Last month, in Canada, a 63-year old engineer received his lung transplant via drone delivery. This was the world’s first drone delivered lung transplant. The drone flew for approximately 6 minutes from Toronto Western Hospital across the city to Toronto General Hospital to deliver the organ. The organ was packed in a lightweight, carbon fiber container suspended from the drone. This maiden voyage stems from Sirius Satellite Radio co-founder, Martine Rothblatt’s, desire to cut the wait-list in Canada. In 2020, 2,622 Canadians received transplants, 4,129 were on waiting lists and 276 died before an organ came available. Rothblatt started United Therapeutics in 1996 after his daughter was diagnosed with pulmonary arterial hypertension, and the drone that delivered this lung belongs to Unither Bioelectronique, which is a wholly owned subsidiary of Unither.

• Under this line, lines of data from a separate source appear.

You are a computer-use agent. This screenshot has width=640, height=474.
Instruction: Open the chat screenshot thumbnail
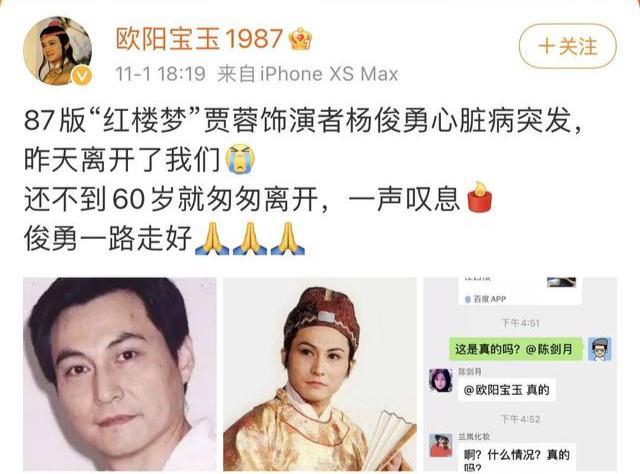point(520,374)
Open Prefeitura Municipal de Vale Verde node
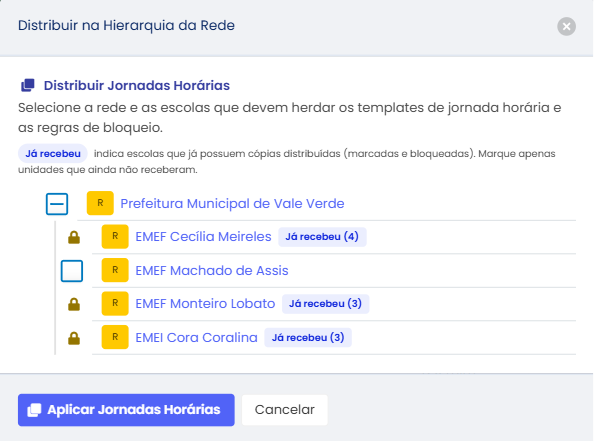This screenshot has height=442, width=594. click(232, 204)
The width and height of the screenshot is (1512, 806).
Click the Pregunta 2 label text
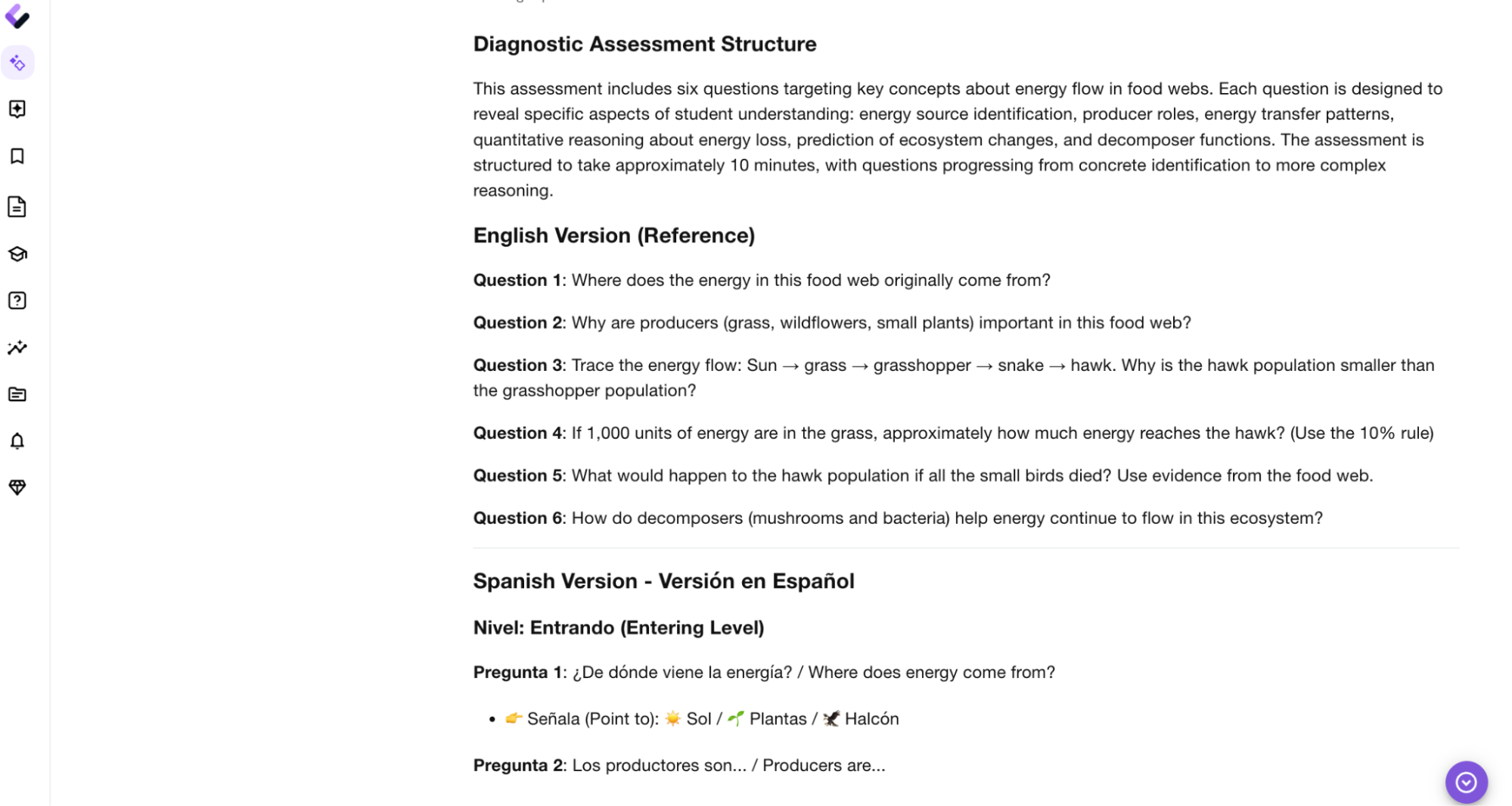(518, 765)
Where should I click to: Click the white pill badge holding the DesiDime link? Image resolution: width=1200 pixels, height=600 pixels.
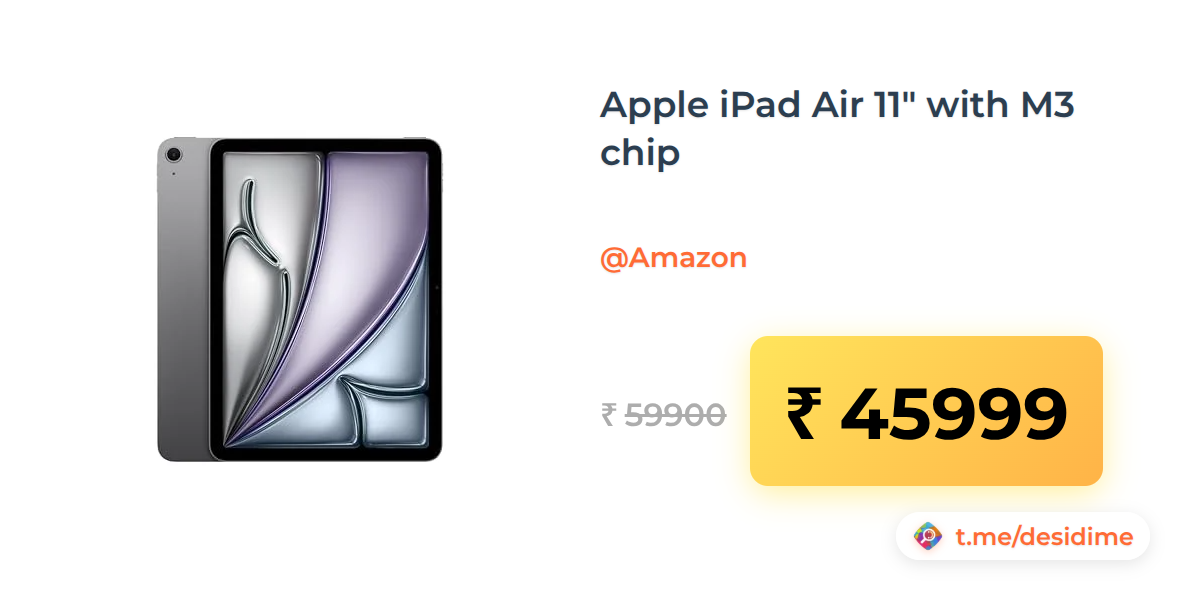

In 2019, the first organ delivered by a drone was completed by the University of Maryland Medical Center in Baltimore, with a drone-delivered kidney. Thereafter, MissionGo and Nevada Donor Network sent corneas on a 5-minute flight, a kidney on a 25-minute journey and, in May of this year, a pancreas was shipped via Minnesota’s skies.
This method is increasingly likely to become the norm in health care as a fast, safe way to deliver organs in the timeliest manner.